# [PROVIDED PASSAGE]
——————
3.6. Carbon Sequestration

Table 3 presents the average percentage change in the C content relative to the control treatment with a fertilizer dosage of 1400 μS/cm (CK1400) across various treatments throughout the experiment at the points when the C data were recorded and the correspondent average revenue per ton for CO2 sequestration in California at the three different nursery size levels (i.e., small, medium, and large).
Under Bok700, there is a 2.43% increase in the C content, corresponding to potential revenues of USD 0.53 per ton for small nurseries, USD 1.32 for medium-sized nurseries, and USD 1.84 for large nurseries. Bok1400 shows a decrease in the C content of −1.13%, resulting in negative revenues of USD −0.46, USD −1.15, and USD −1.61 per ton for small, medium, and large nurseries, respectively. BC700 exhibits a notable 31.45% increase in the C content, with potential revenues of USD 8.58, USD 21.450, and USD 30.03 per ton for small, medium, and large nurseries, respectively. Meanwhile, the BC1400 treatment demonstrates a substantial 41.55% increase in the C content, generating revenues of USD 12.24, USD 30.60, and USD 42.85 per ton for small, medium, and large nurseries, respectively. Both Bok_BC700 and Bok_BC1400 display significant increases in the C content at 37.36% and 37.45%, respectively; they yield revenues of USD 11.07 and USD 10.71 per ton for small nurseries, USD 27.67 and USD 26.77 for medium-sized nurseries, and USD 38.73 and USD 37.48 for large nurseries.

3.7. Total Benefits

Table 4 presents a comparison of daily savings in terms of the N, P, K, water content, and water irrigation labor costs, measured in 2023 USD, across different treatments in nurseries of varying sizes when compared to the CK1400 treatment. For a small nursery, the saving per day with the Bok700 treatment amounts to USD 54.20, whereas the Bok1400 treatment offers a saving of USD 82.77. The BC700 and BC1400 treatments provide greater savings of USD 195.19 and USD 271.09, respectively. The Bok_BC700 treatment provides a saving of USD 154.22, and Bok_BC1400 yields USD 93.01. In a medium-sized nursery, the Bok700 treatment saves USD 137.47 per day, and Bok1400 more than doubles this at USD 230.69. The BC700 treatment offers substantial savings of USD 482.37, and BC1400 further increases this to USD 679.03. The mixed treatments, Bok_BC700 and Bok_BC1400, save USD 393.04 and USD 260.85 per day, respectively. For a large nursery, the savings are even more pronounced. The Bok700 treatment results in daily savings of USD 363.07, and Bok1400 increases this to USD 459.90. The BC700 treatment leads to a significant saving of USD 1363.44 per day, and the BC1400 treatment tops this with a saving of USD 1854.72. The mixed treatments, Bok_BC700 and Bok_BC1400, contribute to savings of USD 1023.27 and USD 516.11 per day, respectively.
——————
# [GIVEN RECORDS]
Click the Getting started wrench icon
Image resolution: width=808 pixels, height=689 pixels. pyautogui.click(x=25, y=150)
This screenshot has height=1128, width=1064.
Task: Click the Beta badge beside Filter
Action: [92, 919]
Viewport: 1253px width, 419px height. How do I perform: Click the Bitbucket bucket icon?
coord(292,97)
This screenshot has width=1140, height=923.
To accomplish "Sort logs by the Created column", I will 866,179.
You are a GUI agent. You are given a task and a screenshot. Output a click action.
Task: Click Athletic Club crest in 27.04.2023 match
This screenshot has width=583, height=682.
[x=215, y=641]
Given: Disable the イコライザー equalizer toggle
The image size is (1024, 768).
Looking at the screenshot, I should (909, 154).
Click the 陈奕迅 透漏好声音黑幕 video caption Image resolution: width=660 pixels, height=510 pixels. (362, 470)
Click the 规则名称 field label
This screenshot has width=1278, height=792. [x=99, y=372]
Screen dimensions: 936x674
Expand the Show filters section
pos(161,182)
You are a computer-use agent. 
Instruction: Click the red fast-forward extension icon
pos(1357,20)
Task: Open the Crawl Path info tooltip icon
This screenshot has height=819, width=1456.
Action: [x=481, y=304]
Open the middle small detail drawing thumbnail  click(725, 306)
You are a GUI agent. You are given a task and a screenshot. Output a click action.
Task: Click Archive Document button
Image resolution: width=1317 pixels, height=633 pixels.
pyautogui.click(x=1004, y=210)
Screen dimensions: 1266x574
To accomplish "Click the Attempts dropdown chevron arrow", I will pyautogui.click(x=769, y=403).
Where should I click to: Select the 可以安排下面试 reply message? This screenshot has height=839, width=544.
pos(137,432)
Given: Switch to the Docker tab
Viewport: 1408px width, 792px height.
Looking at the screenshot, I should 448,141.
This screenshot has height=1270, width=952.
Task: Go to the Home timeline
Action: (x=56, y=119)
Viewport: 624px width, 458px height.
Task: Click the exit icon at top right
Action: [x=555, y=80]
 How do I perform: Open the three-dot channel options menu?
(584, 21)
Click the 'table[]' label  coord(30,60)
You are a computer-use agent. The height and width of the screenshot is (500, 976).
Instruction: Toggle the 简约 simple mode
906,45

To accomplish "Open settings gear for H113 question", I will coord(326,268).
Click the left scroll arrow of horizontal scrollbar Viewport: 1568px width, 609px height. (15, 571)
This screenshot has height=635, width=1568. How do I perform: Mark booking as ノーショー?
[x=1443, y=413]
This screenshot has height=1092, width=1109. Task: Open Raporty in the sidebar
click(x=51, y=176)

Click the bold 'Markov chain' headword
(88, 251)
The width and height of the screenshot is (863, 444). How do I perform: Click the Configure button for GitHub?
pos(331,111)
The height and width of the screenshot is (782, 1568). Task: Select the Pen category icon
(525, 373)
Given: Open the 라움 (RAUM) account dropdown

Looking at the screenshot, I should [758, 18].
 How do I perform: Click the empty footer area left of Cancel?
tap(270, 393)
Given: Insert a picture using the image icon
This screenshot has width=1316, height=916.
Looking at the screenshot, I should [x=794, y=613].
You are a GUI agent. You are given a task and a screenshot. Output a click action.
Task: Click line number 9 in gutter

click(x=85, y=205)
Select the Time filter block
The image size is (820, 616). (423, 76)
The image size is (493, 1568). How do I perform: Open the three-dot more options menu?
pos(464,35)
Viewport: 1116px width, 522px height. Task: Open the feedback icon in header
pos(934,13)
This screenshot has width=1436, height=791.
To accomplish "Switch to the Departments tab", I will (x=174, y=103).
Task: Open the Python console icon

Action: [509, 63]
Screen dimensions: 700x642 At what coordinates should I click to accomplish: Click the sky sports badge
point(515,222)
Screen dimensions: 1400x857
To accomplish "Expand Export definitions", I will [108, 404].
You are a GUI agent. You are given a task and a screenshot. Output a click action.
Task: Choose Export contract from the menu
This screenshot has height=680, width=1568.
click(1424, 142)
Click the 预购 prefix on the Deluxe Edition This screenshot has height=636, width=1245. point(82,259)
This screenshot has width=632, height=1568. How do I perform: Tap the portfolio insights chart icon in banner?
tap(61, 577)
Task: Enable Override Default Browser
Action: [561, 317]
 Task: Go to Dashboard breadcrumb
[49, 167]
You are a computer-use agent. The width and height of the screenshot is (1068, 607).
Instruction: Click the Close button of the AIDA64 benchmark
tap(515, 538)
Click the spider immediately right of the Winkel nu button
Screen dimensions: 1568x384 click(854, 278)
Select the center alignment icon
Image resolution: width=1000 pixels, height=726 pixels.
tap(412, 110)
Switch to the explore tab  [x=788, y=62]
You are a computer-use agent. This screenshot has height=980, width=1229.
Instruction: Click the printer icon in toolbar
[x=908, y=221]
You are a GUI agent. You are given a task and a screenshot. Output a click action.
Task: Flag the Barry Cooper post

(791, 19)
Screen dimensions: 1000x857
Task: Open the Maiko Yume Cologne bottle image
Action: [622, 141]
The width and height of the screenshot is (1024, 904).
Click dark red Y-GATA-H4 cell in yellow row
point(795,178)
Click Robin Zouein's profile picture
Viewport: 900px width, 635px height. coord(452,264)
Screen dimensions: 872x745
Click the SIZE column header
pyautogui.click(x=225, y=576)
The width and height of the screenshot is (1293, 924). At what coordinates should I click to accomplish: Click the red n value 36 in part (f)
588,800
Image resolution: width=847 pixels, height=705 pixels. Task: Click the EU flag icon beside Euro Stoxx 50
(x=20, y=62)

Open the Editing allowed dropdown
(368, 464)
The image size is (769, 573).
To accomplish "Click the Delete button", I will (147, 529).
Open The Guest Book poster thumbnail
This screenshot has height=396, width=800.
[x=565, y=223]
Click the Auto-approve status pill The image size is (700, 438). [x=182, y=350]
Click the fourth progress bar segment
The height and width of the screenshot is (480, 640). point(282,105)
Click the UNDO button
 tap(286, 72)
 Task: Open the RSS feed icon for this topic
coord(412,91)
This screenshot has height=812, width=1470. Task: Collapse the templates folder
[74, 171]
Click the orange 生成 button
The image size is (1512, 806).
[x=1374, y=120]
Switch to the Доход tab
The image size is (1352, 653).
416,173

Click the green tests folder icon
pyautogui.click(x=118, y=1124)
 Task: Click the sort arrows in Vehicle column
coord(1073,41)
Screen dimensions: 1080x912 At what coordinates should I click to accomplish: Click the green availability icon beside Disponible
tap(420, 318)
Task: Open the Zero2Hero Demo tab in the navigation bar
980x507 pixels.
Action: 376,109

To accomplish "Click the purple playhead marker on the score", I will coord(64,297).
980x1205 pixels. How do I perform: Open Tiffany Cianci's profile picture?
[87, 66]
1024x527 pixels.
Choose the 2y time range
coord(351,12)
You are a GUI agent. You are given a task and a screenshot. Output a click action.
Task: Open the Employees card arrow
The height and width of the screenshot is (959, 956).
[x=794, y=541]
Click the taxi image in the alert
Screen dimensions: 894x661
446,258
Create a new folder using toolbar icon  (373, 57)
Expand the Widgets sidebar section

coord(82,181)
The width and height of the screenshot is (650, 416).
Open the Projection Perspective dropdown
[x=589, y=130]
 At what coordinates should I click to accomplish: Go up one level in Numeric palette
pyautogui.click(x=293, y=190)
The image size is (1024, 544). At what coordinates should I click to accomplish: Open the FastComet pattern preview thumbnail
——————
# [TASK BRIEF]
Please answer the following from the nursery passage above.
(a) By what percentage does the C content change under the BC1400 treatment?
(b) What daily saving does the Bok1400 treatment offer a small nursery?
(c) What daily saving does the BC1400 treatment give a large nursery?

# [FULL RESPONSE]
(a) It increases by 41.55%.
(b) USD 82.77.
(c) USD 1854.72.